Полночи Катерина лежала без сна. А ведь свекровь права, как ни печально это признавать. Время пришло, и ребенка надо отрывать от себя. Конечно, это так трудно… Вот когда она бросала кормить молоком дочку, то ревела два дня – так было жаль. Малышка отказалась от груди удивительно легко, видимо, в полтора года у нее уже не было необходимости в материнском молоке. А Катерина измучилась от переживаний. Ей казалось, что она вдруг потеряла некую тайную связь с девочкой, словно они перестали быть единым целым не в тот момент, когда ребенок покинул ее тело, а только теперь, когда столь беззаботно отказался от моментов трогательного единения. Вот и сейчас – должно быть, не желая отпускать дочку во «взрослую» жизнь, она просто потакает своему эгоизму. С другой стороны – вот пойдет Настя в садик – так скучно будет… Минуточку. Тут мысли молодой женщины приняли новое направление. Садик, а потом не успеешь оглянуться – в школу. А она, она – Катерина, что будет делать? Сидеть дома? Ходить в спортзал? День за днем: магазины, спортзал, уроки проверить… Нет, это скука смертная. Можно, конечно, опять родить. Но не грешно ли это делать вот так – от скуки? Нет-нет, надо представить свою жизнь и попытаться понять, чем она хотела бы заниматься долго-долго. Бизнесом она заниматься не может и не хочет. Бизнесвумен из нее однозначно не получится. Если только наниматься на службу к конкурентам мужа с целью их разорения. Ну не дал Господь деловых качеств.

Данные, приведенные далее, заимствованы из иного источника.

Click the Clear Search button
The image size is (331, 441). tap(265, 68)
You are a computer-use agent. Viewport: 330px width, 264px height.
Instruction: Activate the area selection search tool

Можно, конечно, заняться наукой. Вернуться на родную кафедру… Взяться за ту же тему… С некоторым чувством вины Катерина вспомнила, как, переезжая в новую квартиру, запихнула в самый дальний угол гардеробной коробку с бумагами. Там были ее конспекты, статьи и материалы для кандидатской. Она представила, как возвращается в университет, вспомнила библиотеку с пыльными книгами… Жуткий кофе в буфете, занудство научного руководителя, у которого она писала диплом. Поразмышляв немножко, Катерина решила, что она не хочет пока писать диссертацию. Может, как-нибудь потом.

Катерина тихонько вылезла из теплой постели, заглянула к дочке в комнату, поправила одеяло. Потом пошла в кухню. Постояла перед холодильником, вздохнув, пообещала себе завтра пить один кефир и согрела молока в маленькой кастрюльке. Налила его в любимую чашку – на прошлое Восьмое марта муж подарил. Они вместе забрели в какой-то магазин посуды. Катерина рассеянно разглядывала витрины, досадуя, что широкие спины двоих мужчин закрывают обзор. Потом прислушалась к разговору: менеджер объяснял хозяину, что вот таких чашечек хорошо бы заказать еще – расходятся замечательно. Хозяин, по виду европеец, важно кивал:

– Да-да, я знаю. У вас в стране все едят суп, поэтому бульонницы и продаются неплохо.

Менеджер уставился на круглую керамическую плошку с ручкой, которую держал в руках:

– Бульонницы? Это что, для супа?

– Ну да, – кивнул хозяин.

– А я и не знал, – засмеялся парень. – У нас из них суп никто не ест.

– Тогда почему же их покупают?

– А мы из таких чашек кофе пьем.

Выражение лица хозяина заставило Катерину быстро отвернуться. Ее душил смех.

Муж в другом конце павильона выбирал пивные кружки в подарок приятелю. Когда менеджер с хозяином ушли, Катерина пересказала ему забавный диалог, и они купили чашку, из которой в Европе пьют бульон, а в России – кофе по утрам.

Катерина пошуршала в шкафу и достала пакет с печеньем. Дико калорийно, но зато очень вкусно. Пока никто не видит, Катерина обкусала круглую печенюшку по краям, оставив напоследок самое вкусное – серединку с лужицей вязкого повидла. Допила молоко, поставила кружку в раковину и тщательно смела крошки со столешницы. Осознав, что сон сбежал, а на часах только два ночи, Катерина на цыпочках вернулась в спальню и натянула свитер прямо на шелковую ночную сорочку. Потом в гостиной забралась с ногами на диван, пристроив рядом ноутбук мужа. Работать с компьютером она умела, а потому довольно быстро подключилась к Сети и забрела на первый попавшийся сайт, в названии которого фигурировало слово «работа».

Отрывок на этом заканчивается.